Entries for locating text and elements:
——————————
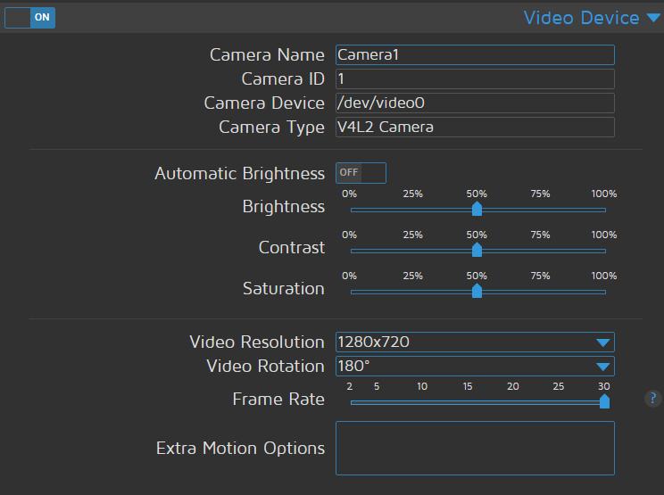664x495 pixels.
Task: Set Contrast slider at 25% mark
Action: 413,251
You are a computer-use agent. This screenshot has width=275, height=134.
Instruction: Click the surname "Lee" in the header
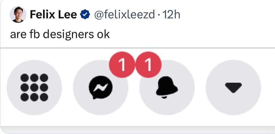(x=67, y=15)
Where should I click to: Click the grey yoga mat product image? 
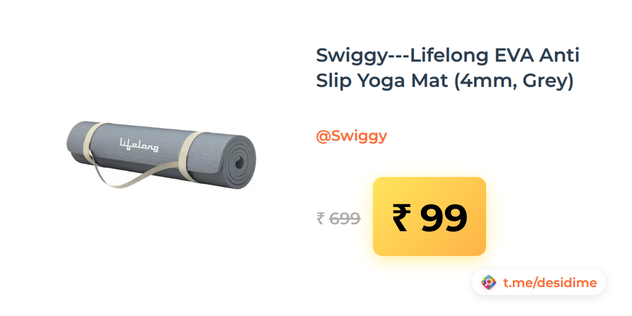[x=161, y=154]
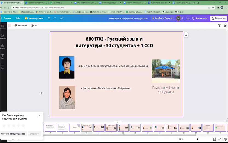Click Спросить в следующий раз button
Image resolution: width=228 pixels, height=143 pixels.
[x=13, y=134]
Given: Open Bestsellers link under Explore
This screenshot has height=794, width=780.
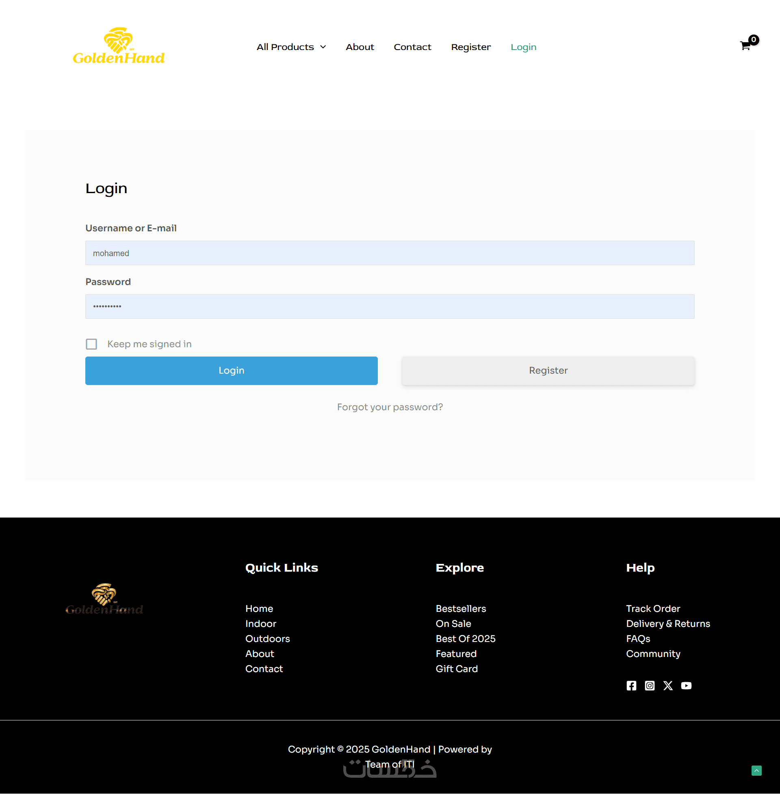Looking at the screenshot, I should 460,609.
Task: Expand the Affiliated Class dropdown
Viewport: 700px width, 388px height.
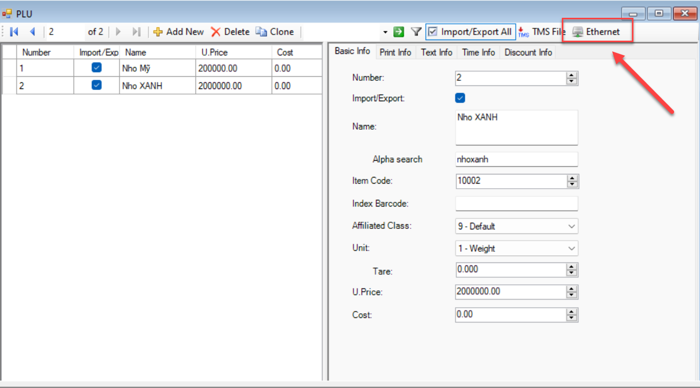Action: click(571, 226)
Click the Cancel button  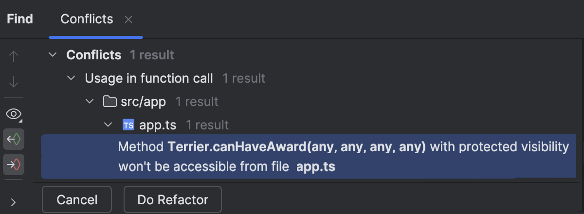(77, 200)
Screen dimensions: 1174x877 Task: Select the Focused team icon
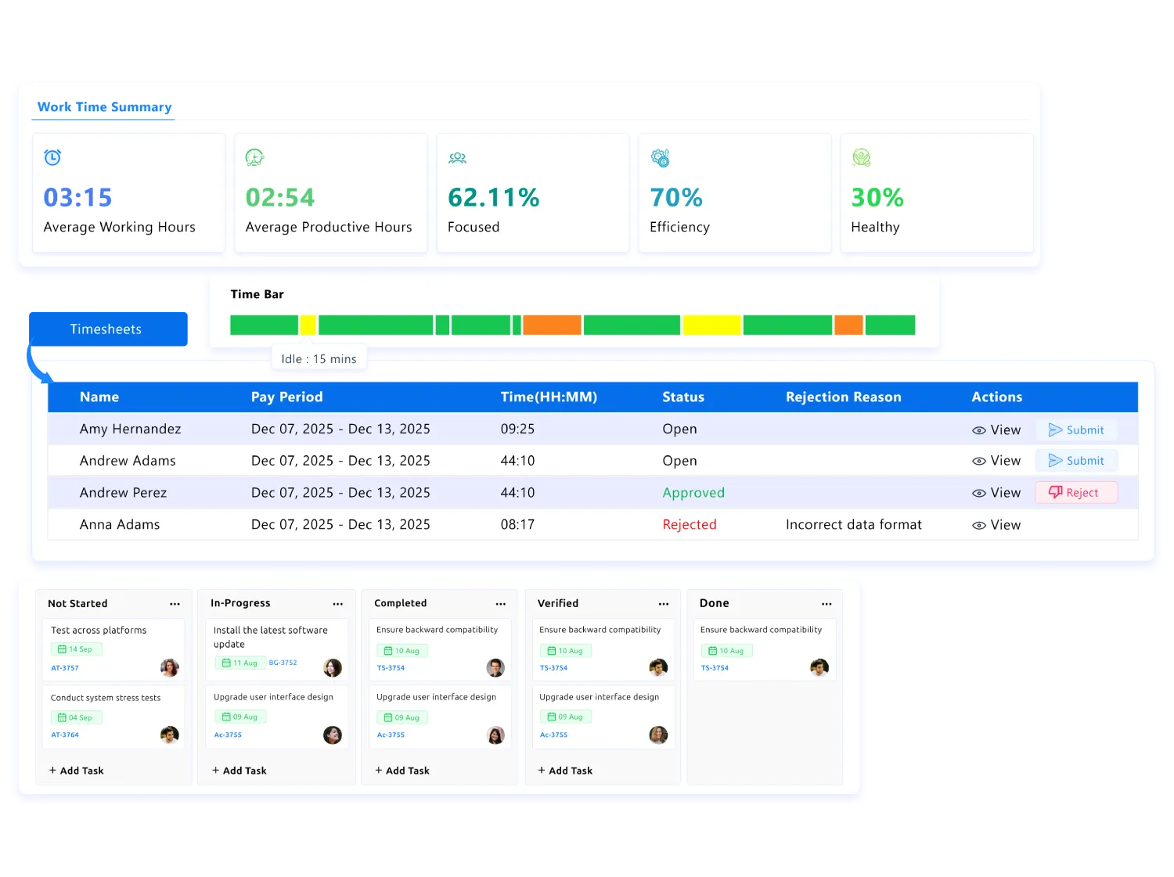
——————————
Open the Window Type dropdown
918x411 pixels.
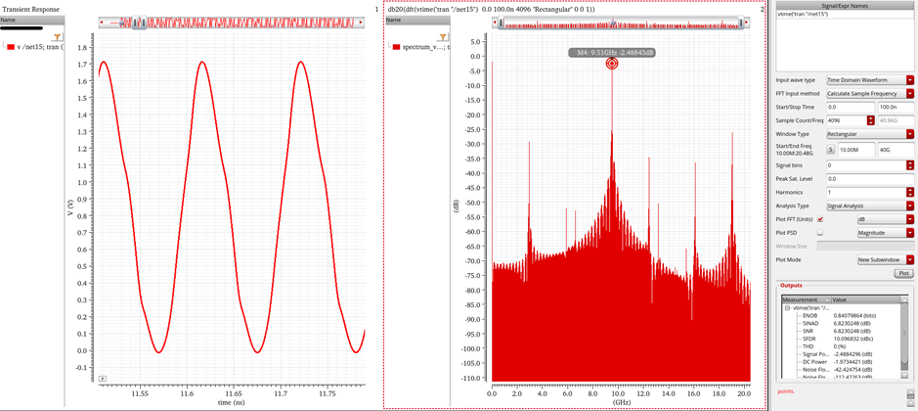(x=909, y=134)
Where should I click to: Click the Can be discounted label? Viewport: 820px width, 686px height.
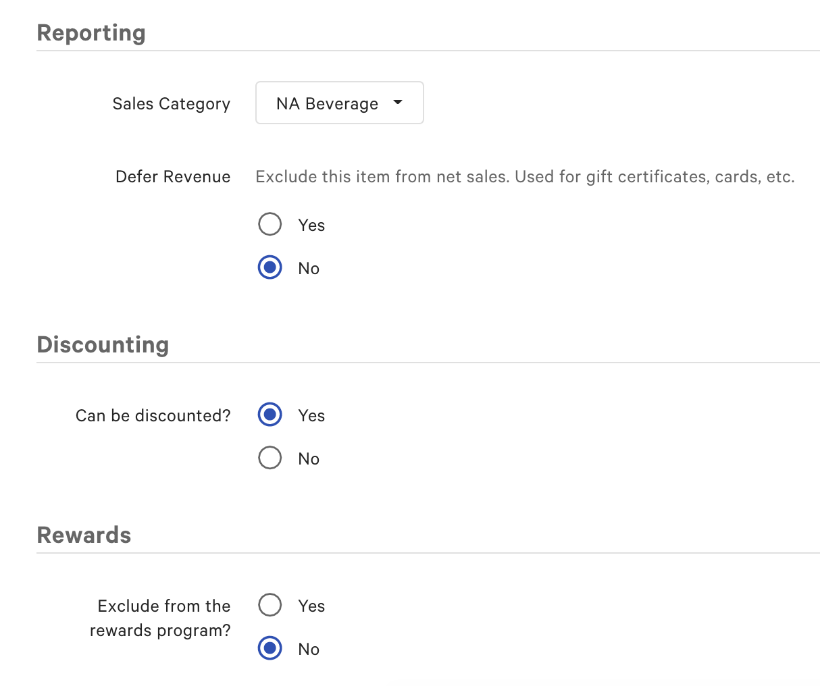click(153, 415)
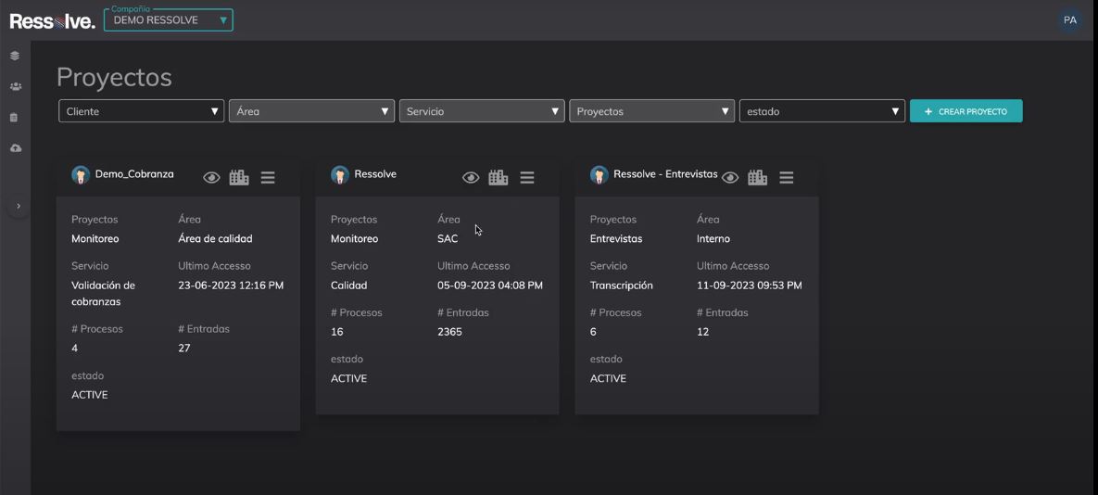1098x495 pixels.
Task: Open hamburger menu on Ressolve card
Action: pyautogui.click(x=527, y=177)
——————————
# [What you have to do]
Copy out the data from the line containing "664x495 pixels." through the line containing "(x=67, y=15)", both included. Leave the pictures out.

# [Exercise result]
664x495 pixels.
Task: Set Contrast slider at 25% mark
Action: 413,251
You are a computer-use agent. This screenshot has width=275, height=134.
Instruction: Click the surname "Lee" in the header
(x=67, y=15)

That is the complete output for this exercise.